1948–49 Dublin and Belfast Inter-City Cup

Tournament details
- Country: Northern Ireland Republic of Ireland
- Teams: 12

Final positions
- Champions: Shamrock Rovers (4th title)
- Runners-up: Dundalk

Tournament statistics
- Matches played: 12
- Goals scored: 37 (3.08 per match)

= 1948–49 Dublin and Belfast Inter-City Cup =

The 1948–49 Dublin and Belfast Inter-City Cup was the 8th and final edition of the Dublin and Belfast Inter-City Cup, an association football cup competition featuring teams from Northern Ireland and the Republic of Ireland.

Teams from outside Dublin and Belfast competed, but played their home matches in either Dublin (if based in the Republic of Ireland) or Belfast (if based in Northern Ireland). Each round was one-legged rather than the two-legged format of previous editions.

Shamrock Rovers won the title for the 4th time, defeating Dundalk 3–0 in the final.

■ GIVEN INSTRUCTION A
Do the following statements agree with the Inter-City Cup article? Answer yes or no for each, quoting the words from the article that decide it.
(i) The 1948–49 edition was the last one held.
(ii) Each round in this edition was played over two legs.
(iii) Dundalk scored in the final.
■ GIVEN INSTRUCTION B
Answer these questions from the Inter-City Cup article:
(i) How many teams took part?
(ii) Where did Northern Ireland teams from outside Belfast play their home matches?
(iii) What was the score in the final?

■ DATA SHOWN
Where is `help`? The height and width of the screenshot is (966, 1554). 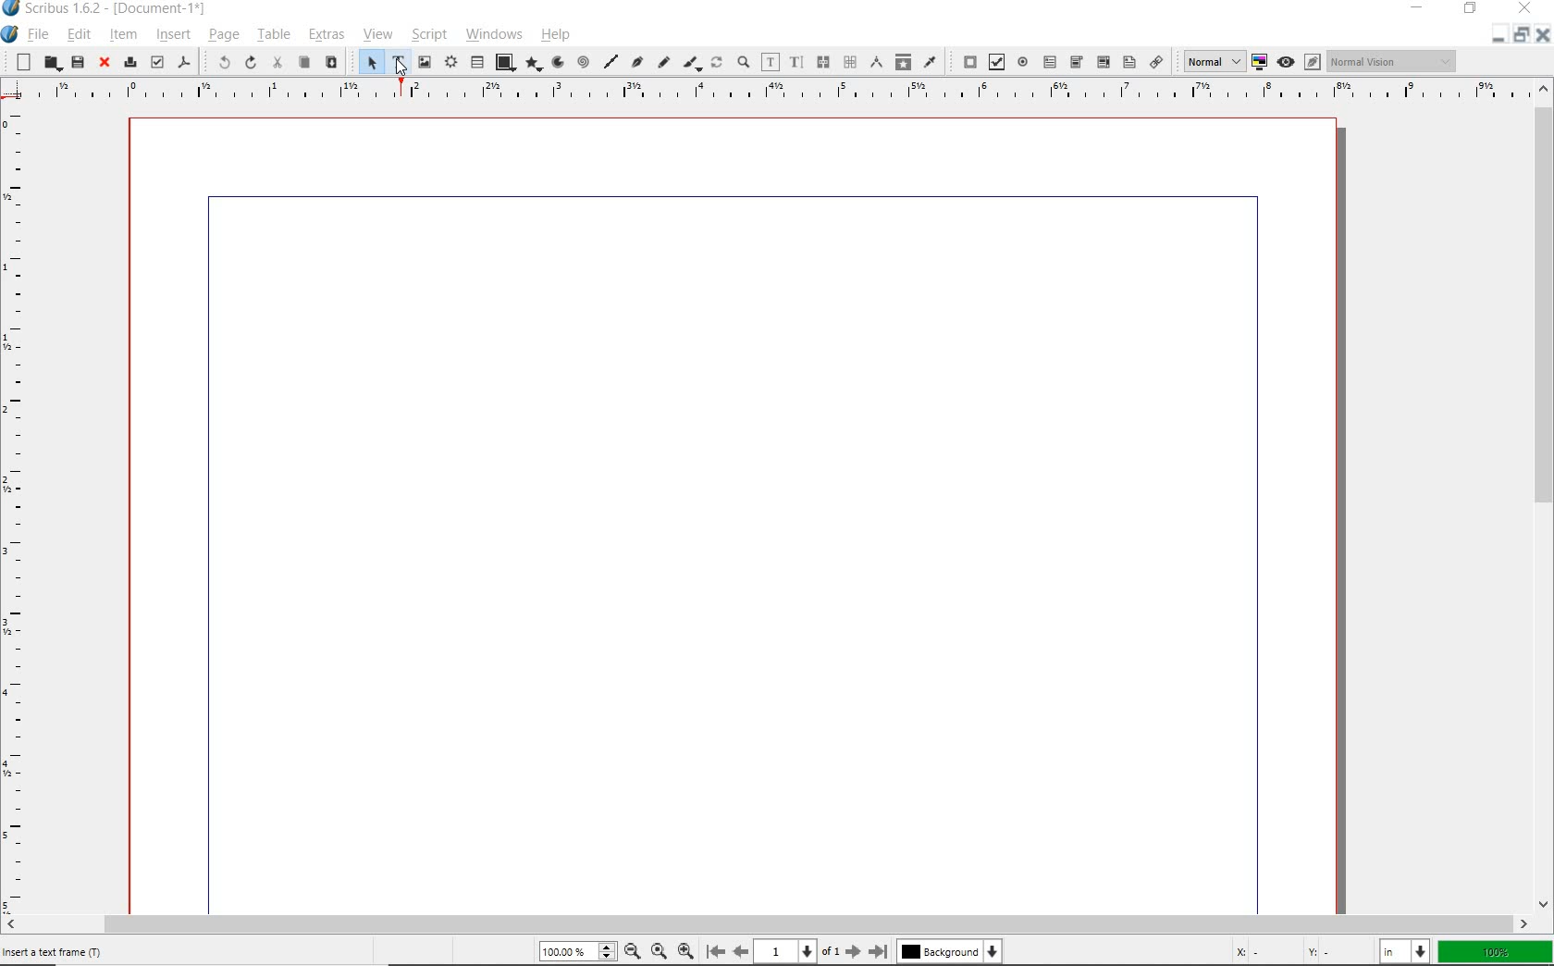
help is located at coordinates (555, 37).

■ FINISHED ANSWER A
(i) Yes: "the 8th and final edition of the Dublin and Belfast Inter-City Cup"
(ii) No: "Each round was one-legged rather than the two-legged format of previous editions."
(iii) No: "defeating Dundalk 3–0 in the final"

■ FINISHED ANSWER B
(i) 12
(ii) Belfast
(iii) Shamrock Rovers 3, Dundalk 0